Les jardins sont simplement là pour le plaisir de tous. Sally n’offre pas de séance de jardinage. Mais parfois elle prend les devants. « J’avais entendu qu’une jeune fille handicapée de 19 ans qui venait ici suite à la mort d’un soignant et de son chien d’aveugle avait dit que le « jardin était magique ». Je lui ai parlé et on a planté ensemble des roses qu’elle a choisies. Je viens de lui trouver des fées à mettre dans le jardin », raconte-t-elle. Elle essaie de faire sortir les gens dans le jardin et les aide à jardiner s’ils en expriment l’envie comme ce jeune ado qui venait de perdre son frère. « Il se trouve qu’il a commencé à me parler de son frère, je ne commence pas la conversation. Je ne suis pas une thérapeute spécialisée dans le deuil, je suis là en soutien.»

Un panier propice à la stimulation des sens sert de démarrer la conversation quand Sally visite un patient.

Elle assiste toutes les semaines aux réunions de l’équipe soignante. Si elle entend parler d’un patient qui aime jardiner ou d’un autre qui semble renfermé, elle va les voir en apportant souvent son panier des sens pour lancer la conversation. Elle peut amener un bouquet pour la famille si le patient est sans connaissance ou de la lavande pour calmer un patient agité. « Je pars du principe que nous sommes tous les deux vivants aujourd’hui. On peut trouver un endroit pour se rencontrer. C’est une question de qualité de vie. Deux personnes atteintes de la même maladie et avec la même espérance de vie peuvent avoir des réactions différentes. Certains se diront que c’est déjà fini et d’autres essaieront de sortir de leur lit à tout prix. »

Sally est venue au métier de thérapeute horticole après avoir été enseignante, puis mère au foyer. « Après mon divorce, j’ai commencé à jardiner. Je me suis dit que quand je retournerais au travail, j’aimerais apporter aux gens le même bonheur que j’avais ressenti dans le jardin. Je n’avais pas envie de faire du paysagisme pour des gens riches. Je faisais du bénévolat à l’hospice, puis j’ai suivi la formation du Horticultural Therapy Institute avec Rebecca Haller. ». Sally est aujourd’hui une « registered horticultural therapist ».

Chaque papillon en métal symbolise un enfant mort à l’hospice.
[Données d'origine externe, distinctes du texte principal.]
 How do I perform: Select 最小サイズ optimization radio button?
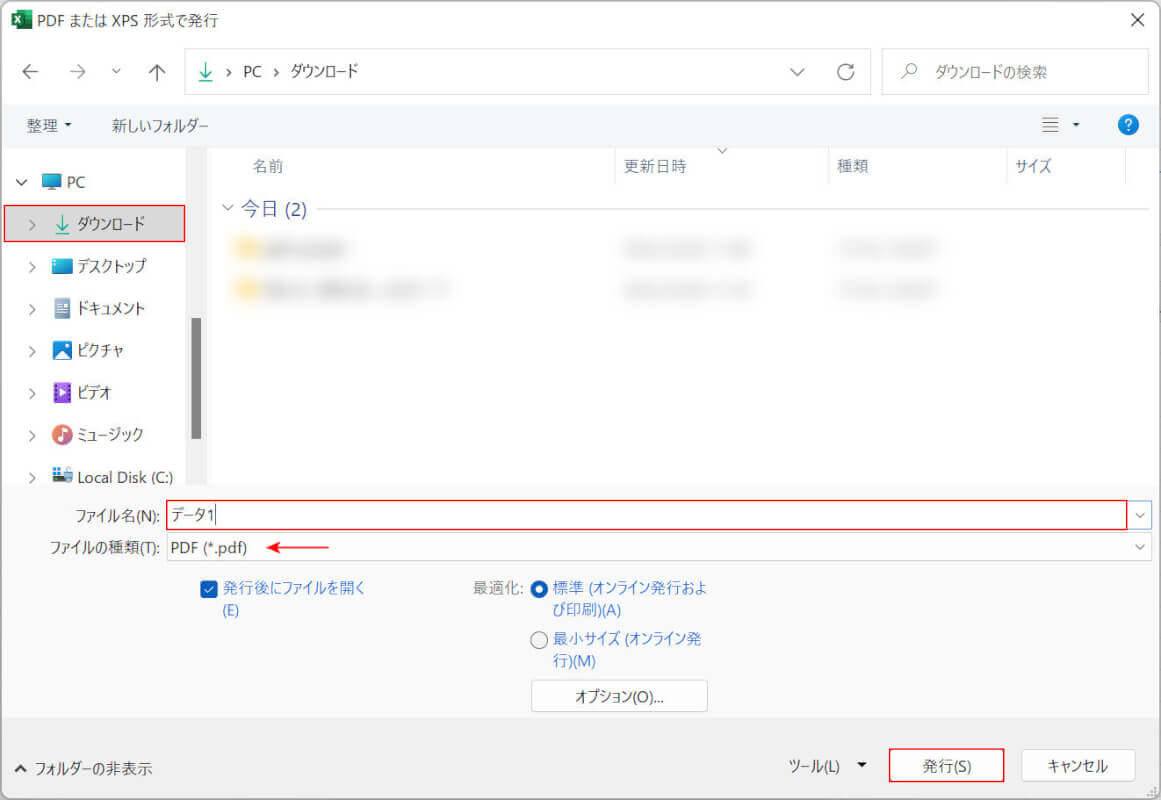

Au premier plan, un « vitex tree » ou « arbre chaste » à la forte odeur.

Plus rarement, Sally peut aider à créer un « memory garden », un jardin en mémoire d’un proche disparu. « J’ai aidé une femme qui avait perdu sa fille de 16 ans et qui voulait faire quelque chose pour célébrer sa vie. Le plus, c’est qu’un patient de l’hospice est venu travailler chez elle avec moi pour créer un jardin », se souvient Sally qui parle à des groupes de deuil sur le thème des jardins de mémoire. « Il suffit d’une jardinière. On peut planter du romarin, la plante du souvenir, ou attirer les oiseaux avec des mangeoires. Il faut se concentrer sur la personne et ce qu’elle aimait. »

Un patient visiblement très heureux, deux semaines avant sa mort.

« Qu’est-ce que vous aimeriez voir en face de vous à l’heure de votre mort ? Un mur, une télé ou un jardin ? » C’est la question rhétorique à laquelle Sally a répondu en concevant et en entretenant, avec des bénévoles et des dons, des jardins qui célèbrent la beauté et la vie.

La vue d’une des 14 chambres de l’hospice de Greenboro.

Plusieurs chambres ont vue sur le jardin de roses.

Sally a la chance de pouvoir compter sur de généreux dons comme celui-ci d’une pépinière locale.

Quand elle a demandé aux thérapeutes ce qu’ils aimeraient dans le jardin, ils ont suggéré un pont (même sans ruisseau) avec un siège pour deux. Le pont a été réalisé par une troupe de jeunes filles scouts.